Un sexologue s’intéresse plus particulièrement aux troubles de la sexualité (frigidité, éjaculation précoce, troubles de l’érection, etc.) Cependant, le travail d’un sexologue ne vise en aucun cas à prescrire des médicaments à un couple ou une personne souffrant des troubles d’érection. Le sexologue cherche plutôt à mieux comprendre la situation et à déceler ses causes. Ainsi, il pourrait, par exemple, découvrir que des troubles d’érection sont dus à des problèmes que le couple a vécus. Le fait d’en parler, et d’établir ensemble une ligne de conduite, peut aider un couple à les surmonter. Alors qu’un médicament n’aurait aucun effet lorsque le trouble n’est pas somatique. Dans le cas contraire, le sexologue aura l’honnêteté de référer tous les cas nécessitant une prise en charge médicale aux spécialistes.
Vous êtes originaire du Congo-Brazzaville, un pays dont les habitants n’ont pas l’habitude de solliciter l’aide des sexologues. Comment allez-vous vous y prendre dans la mesure où vous envisagez d’offrir également vos prestations à vos compatriotes ?
Ce ne serait pas facile avec les personnes plus âgées. Mais je pense que c’est possible de parler sexualité sans tabou avec des jeunes qui grandissent dans un environnement différent de celui de leurs parents et grands-parents. C’est pourquoi en parlant de la prévention, je fais aussi allusion à la nécessité de donner une éducation sexuelle de base aux jeunes en ciblant plus particulièrement des jeunes garçons qui grandissent malheureusement avec une totale incompréhension de ce qu’est vraiment une ‘’femme’’.

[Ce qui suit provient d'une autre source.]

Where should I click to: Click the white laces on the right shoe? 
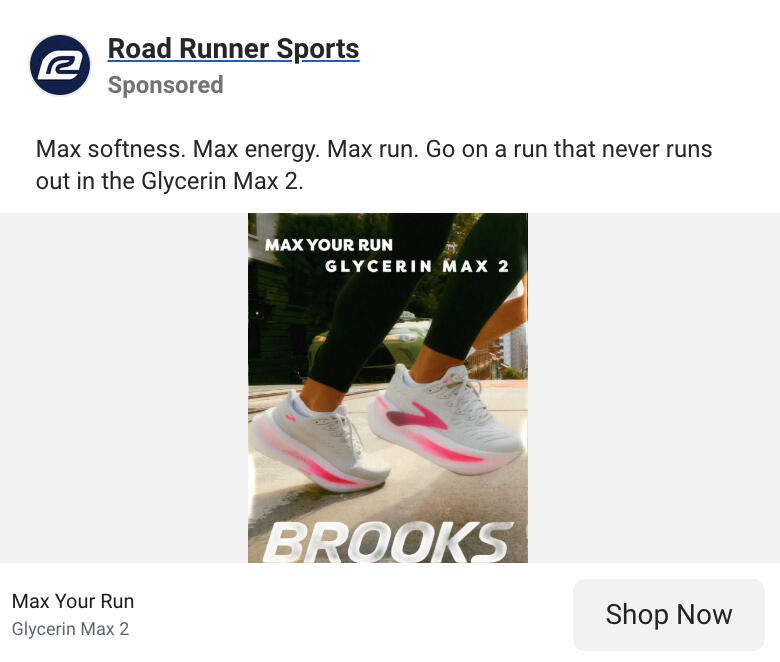pos(470,395)
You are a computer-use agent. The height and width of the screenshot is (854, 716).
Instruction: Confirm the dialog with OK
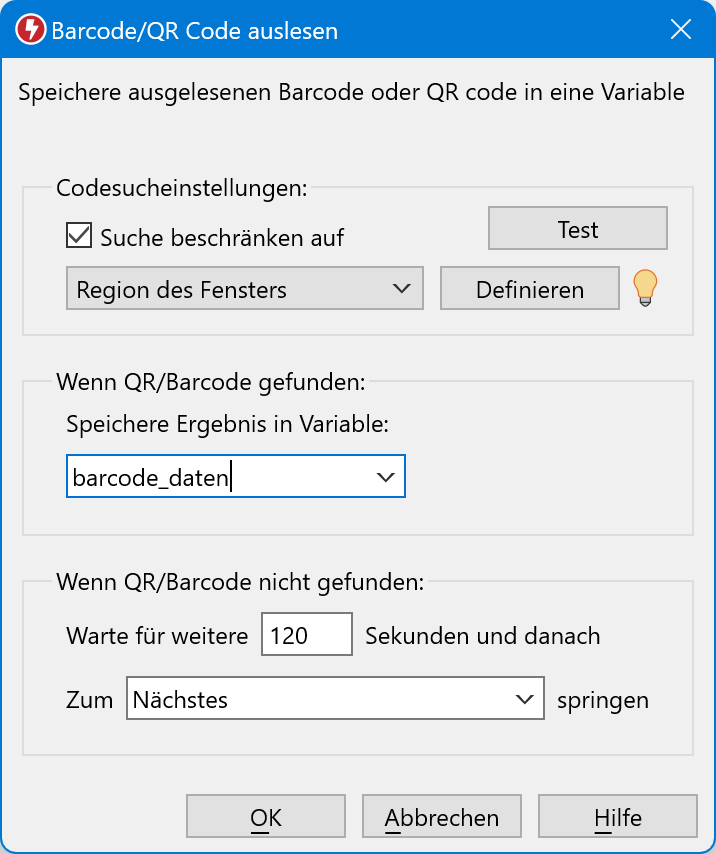pyautogui.click(x=266, y=817)
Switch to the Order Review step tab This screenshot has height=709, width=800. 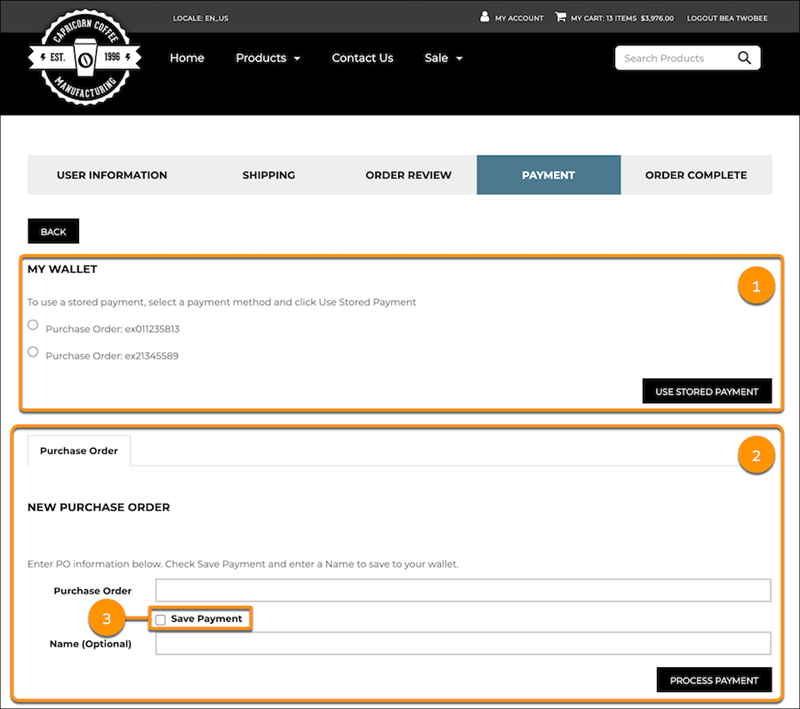(408, 175)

Dans mon entendement, une éducation sexuelle ne signifie, forcément, le fait d’apprendre aux gens l’utilisation du préservatif ou certaines positions à utiliser lors des rapports sexuels. Bien au contraire, l’éducation sexuelle commence par la connaissance, entre autres, du sexe opposé et des questions de genre. Cette éducation doit également fournir des bases sur les besoins physique, physiologique, émotionnel de chaque sexe en tenant compte de son environnement, etc. Bref, il est indispensable d’apprendre aux gens comment fonctionne un homme ou une femme dans différentes situations…
Votre expertise de sexologue suffirait ou auriez-vous besoin des experts d’autres disciplines ?
Plusieurs méthodes doivent être utilisées pour proposer un accompagnement de qualité dans le domaine de la sexualité. Dans cette optique, disposer d’un pôle de réflexion, d’étude et de recherche composé notamment de sociologues, psychologues, sexologues, etc. ainsi que de toute personne qui s’intéresse à la recherche appliquée en sexologie constitue la démarche la mieux indiquée. La mise en place d’un pôle de réflexion pluridisciplinaire sur la sexualité en Afrique en général, au Congo-Brazzaville en particulier, revêt, pour moi, une grande importance.
C’est la démarche indiquée permettant au Congo d’avoir sa propre nomenclature, de définir ses besoins, ses interrogations et ses inquiétudes en matière de sexualité. Ce qui pourrait, dans l’avenir, aboutir à la création d’un institut de sexologie non calqué sur la vie et les habitudes sexuelles occidentales, mais sur celles des Africains en général, des Congolais et Congolaises en particulier.